Here the graph is visually appealing, but may be harder to compare as the bars representing the delay percentage for each city are not properly aligned side by side.
ggplot(flights_analysis, aes(x = Airline, y = Pct_Delay, fill = City)) +
geom_bar(stat = "identity", position = "stack") +
labs(
title = "Individual Delay Percentage vs Airline (Stacked)",
x = "Airline",
y = "Percentage"
)
Here the separate graphs represent each and within each graph is a comparison of their delays by . The individual graphs allow easier comparison.
ggplot(flights_analysis, aes(x = Airline, y = Pct_Delay, fill = City)) +
facet_wrap(~ City) +
geom_bar(stat = "identity") +
labs(
title = "Individual Delay Percentage vs Airline (Separated)",
x = "Airline",
y = "Percentage"
)
I likewise visualized it by comparing the delay percentages of each city and filled by airline. I also swapped the axes for better readability.
ggplot(flights_analysis, aes(x = Pct_Delay, y = City, fill = Airline)) +
geom_bar(stat = 'identity') +
labs(
title = "Delay Percentage vs City (Stacked)",
x = "Percentage",
y = "City"
)
Here the separate graphs represent each and within each graph is a comparison of their delays by .
ggplot(flights_analysis, aes(x = Pct_Delay, y = City, fill = Airline)) +
facet_wrap(~ Airline) +
geom_bar(stat = 'identity') +
labs(
title = "Delay Percentage vs City (Separated)",
x = "Percentage",
y = "City"
)
My analysis focused on comparing the spread of the data according to airline as well as comparing percentages of delays.
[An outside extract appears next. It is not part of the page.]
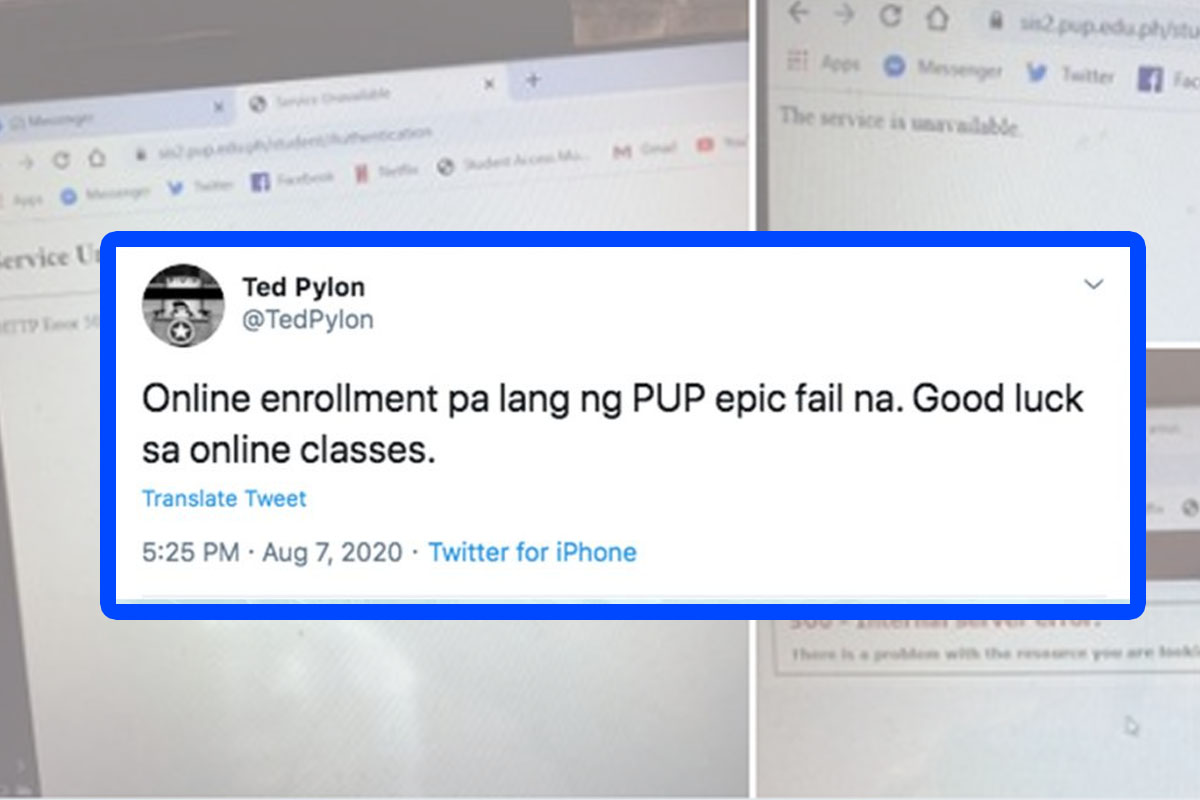Click the reload icon in left browser
Viewport: 1200px width, 800px height.
pos(62,160)
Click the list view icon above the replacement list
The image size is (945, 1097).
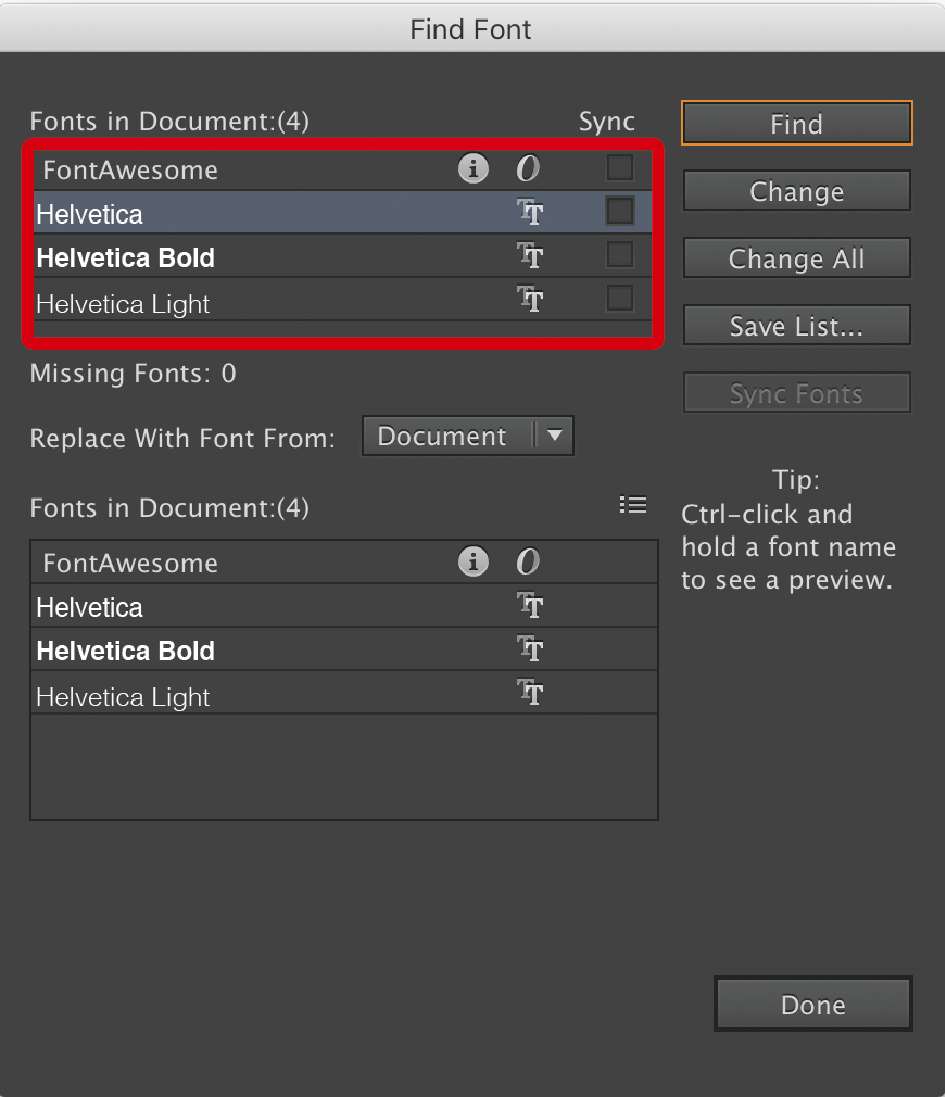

In comparing the standard deviations of overall delayed flight percentages for each airline, we observe that AM West has a standard deviation of 0.1878894, while Alaska has a lower standard deviation of 0.1106926. This indicates that Alaska has more consistent performance in terms of flight delays, with less variability in the percentage of delayed flights compared to AM West. Although both standard deviations are quite small, suggesting that delays for both airlines are fairly stable, Alaska’s slightly smaller standard deviation suggests greater reliability in maintaining a predictable schedule. When comparing the actual percentages of delays, whether by airline overall or individual cities, we see that Alaska has a smaller delay rate across the board. Based on this analysis, Alaska seems to be the better airline to fly with as they have less delays and are more consistent arrival times.